• **YOUR GOAL**: Produce a word-for-word copy of the line that contains "At what coordinates" and each line after it through the end of the material, omitting pictures and all other lines.

• **PROVIDED DATA**:
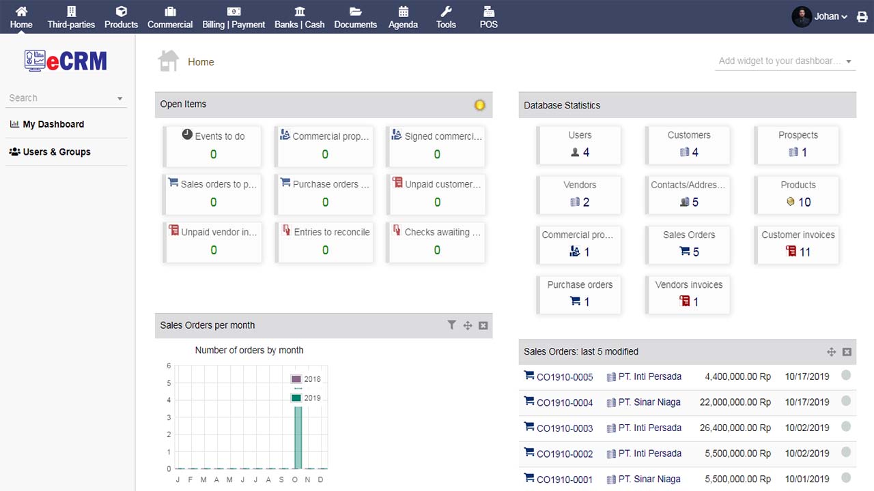Open the Billing | Payment menu

click(x=234, y=17)
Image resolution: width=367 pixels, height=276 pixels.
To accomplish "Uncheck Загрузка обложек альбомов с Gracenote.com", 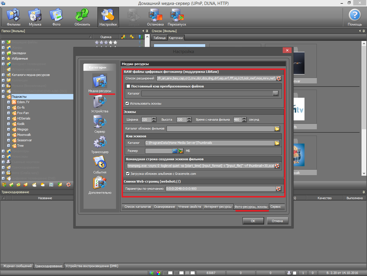I will [128, 174].
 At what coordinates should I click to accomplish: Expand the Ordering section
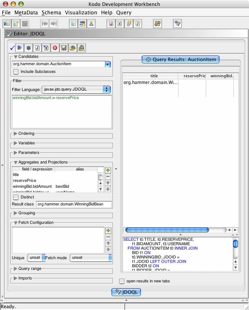[15, 134]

• **ANSWER TO THIS PROBLEM**:
 At what coordinates should I click to accomplish: Expand the Ordering section
[15, 134]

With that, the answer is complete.